Start of Selected passage
This is my final year project,works on inverse design of self-assembled-monolayers (Also other types of molecule if you want)
prop_finetuning
This file contains code for both structure-conditional and property-conditional molecular generation.
Compared with the original MolGPT, I introduced an adapter module and classifier-free guidance, which enable the model to be fine-tuned using a mixture of data (structures with or without property values (N/A)). This method allows the model to incorporate information from both the pre-trained structural features and the fine-tuned property values.
scaf_finetuning
This file contains codes for just strcture constrained generation.
salience_map This file contains codes for visualization of the generation. Highlighting next token with gradient colors to represent its probability to be generated.
| Source | Dataset | Samples | Block Size (SMILES Len) | Maximum Scaffold Length | 
|---|---|---|---|---|
| Zinc | MOSES | 1.9 million | 54 (train), 51 (validation) | 48 | 
| ChEMBL | Guacamol | 1.6 million | 100 (train), 99 (validation) | 100 | 
| 10.1021/acs.jcim.6b00340 | frontier orbitals | 111,725 mols | 148 | 115 | 
| PSC literatures | SAMs | 200 | 202 | 123 | 
- Before getting the pre-trained model weight, remember to check the vocabulary of you dataset. Vocabulary size mismatch might leads to failure!
 - I suggest first training the base model with MOSES and Guacamol with scaffold constrained. Each pre-trained has its different applications due to the distribution of SMILES length
 - Do scaffold finetuning (SAMs or frontier orbitals) or property finetuning (frontier orbitals).
End of Selected passage
> _What needs to be done_
Translate this sentence from the molecular generation project notes into Spanish: "This file contains code for both structure-conditional and property-conditional molecular generation." The records have no role in the work here.
Start of Listed records
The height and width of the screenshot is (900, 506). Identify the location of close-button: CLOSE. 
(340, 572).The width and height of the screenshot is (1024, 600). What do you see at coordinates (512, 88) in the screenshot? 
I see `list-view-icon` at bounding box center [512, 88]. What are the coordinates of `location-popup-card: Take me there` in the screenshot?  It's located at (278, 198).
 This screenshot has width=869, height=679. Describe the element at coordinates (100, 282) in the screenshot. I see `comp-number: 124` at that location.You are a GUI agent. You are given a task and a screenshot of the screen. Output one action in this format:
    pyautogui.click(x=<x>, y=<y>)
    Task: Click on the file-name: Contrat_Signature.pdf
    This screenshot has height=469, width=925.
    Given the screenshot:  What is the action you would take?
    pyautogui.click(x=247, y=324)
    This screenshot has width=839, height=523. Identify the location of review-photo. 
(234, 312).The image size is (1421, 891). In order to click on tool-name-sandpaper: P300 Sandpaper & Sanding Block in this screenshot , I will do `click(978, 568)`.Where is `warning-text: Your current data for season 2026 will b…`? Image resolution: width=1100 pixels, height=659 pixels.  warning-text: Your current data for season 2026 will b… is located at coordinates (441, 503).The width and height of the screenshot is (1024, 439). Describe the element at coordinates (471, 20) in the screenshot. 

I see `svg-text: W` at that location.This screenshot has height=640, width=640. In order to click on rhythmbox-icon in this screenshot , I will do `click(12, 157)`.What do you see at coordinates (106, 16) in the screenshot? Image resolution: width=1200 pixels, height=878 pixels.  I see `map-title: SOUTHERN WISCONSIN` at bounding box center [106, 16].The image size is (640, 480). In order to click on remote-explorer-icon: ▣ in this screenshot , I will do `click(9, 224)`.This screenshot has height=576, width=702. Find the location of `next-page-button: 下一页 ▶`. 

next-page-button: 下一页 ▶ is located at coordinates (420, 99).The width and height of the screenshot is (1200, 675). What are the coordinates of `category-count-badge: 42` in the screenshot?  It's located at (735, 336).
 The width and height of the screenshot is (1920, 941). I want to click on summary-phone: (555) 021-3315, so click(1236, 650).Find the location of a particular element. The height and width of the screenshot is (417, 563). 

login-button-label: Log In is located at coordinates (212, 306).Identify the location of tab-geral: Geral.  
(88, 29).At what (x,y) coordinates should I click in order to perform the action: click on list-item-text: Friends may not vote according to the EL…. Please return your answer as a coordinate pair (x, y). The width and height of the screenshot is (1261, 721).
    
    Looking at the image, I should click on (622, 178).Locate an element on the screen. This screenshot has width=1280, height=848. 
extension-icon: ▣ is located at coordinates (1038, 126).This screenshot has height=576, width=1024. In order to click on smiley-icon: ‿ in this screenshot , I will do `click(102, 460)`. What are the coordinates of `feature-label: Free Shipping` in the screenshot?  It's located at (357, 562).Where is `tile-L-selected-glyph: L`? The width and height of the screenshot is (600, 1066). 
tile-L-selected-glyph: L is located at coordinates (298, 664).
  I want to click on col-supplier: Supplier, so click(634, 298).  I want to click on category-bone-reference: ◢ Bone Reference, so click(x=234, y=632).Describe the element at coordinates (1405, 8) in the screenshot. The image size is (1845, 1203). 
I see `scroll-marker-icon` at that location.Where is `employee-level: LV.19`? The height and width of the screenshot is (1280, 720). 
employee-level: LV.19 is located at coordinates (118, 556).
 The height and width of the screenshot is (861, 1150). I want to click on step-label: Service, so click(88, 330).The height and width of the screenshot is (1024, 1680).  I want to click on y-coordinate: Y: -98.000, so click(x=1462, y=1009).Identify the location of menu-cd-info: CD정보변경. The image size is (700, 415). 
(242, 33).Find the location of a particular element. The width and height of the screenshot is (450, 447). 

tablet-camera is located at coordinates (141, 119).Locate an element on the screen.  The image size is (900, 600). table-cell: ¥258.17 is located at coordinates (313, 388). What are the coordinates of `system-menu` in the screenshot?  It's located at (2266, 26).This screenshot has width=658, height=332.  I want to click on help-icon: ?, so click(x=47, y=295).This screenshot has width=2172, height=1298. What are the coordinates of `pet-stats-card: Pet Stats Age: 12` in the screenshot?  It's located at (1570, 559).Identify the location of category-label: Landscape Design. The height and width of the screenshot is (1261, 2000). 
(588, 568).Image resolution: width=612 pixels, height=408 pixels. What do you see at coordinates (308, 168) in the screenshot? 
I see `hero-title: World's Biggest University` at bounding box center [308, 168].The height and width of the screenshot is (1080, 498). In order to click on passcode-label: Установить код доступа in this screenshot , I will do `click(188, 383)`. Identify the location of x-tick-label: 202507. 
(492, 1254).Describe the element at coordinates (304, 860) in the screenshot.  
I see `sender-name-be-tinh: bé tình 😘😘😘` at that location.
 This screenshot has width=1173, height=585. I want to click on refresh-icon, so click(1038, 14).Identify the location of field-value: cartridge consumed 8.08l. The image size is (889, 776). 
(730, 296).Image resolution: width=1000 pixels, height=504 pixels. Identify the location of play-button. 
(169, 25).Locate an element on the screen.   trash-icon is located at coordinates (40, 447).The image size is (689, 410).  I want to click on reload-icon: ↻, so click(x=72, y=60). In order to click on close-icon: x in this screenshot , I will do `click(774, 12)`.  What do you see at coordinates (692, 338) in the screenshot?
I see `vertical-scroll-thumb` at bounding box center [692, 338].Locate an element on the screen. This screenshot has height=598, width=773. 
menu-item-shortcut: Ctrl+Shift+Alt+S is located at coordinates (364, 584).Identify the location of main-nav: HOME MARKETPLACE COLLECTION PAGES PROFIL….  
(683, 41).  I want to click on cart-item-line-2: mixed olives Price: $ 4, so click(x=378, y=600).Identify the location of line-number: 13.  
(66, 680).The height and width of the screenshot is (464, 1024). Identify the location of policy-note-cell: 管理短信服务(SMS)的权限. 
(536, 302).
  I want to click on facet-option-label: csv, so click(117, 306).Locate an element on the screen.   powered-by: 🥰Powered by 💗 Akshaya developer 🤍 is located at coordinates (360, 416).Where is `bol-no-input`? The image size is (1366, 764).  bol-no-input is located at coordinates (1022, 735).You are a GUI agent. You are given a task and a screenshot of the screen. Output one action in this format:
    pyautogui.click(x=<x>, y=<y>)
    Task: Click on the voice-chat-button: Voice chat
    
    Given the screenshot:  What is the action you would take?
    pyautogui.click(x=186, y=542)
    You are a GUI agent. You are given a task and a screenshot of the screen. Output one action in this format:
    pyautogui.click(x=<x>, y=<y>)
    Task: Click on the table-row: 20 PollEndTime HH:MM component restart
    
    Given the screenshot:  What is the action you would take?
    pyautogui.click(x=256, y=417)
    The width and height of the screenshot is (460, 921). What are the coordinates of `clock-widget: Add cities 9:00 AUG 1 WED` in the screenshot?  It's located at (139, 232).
End of Listed records
> _Task solution_
Este archivo contiene código tanto para la generación molecular condicionada por la estructura como para la condicionada por las propiedades.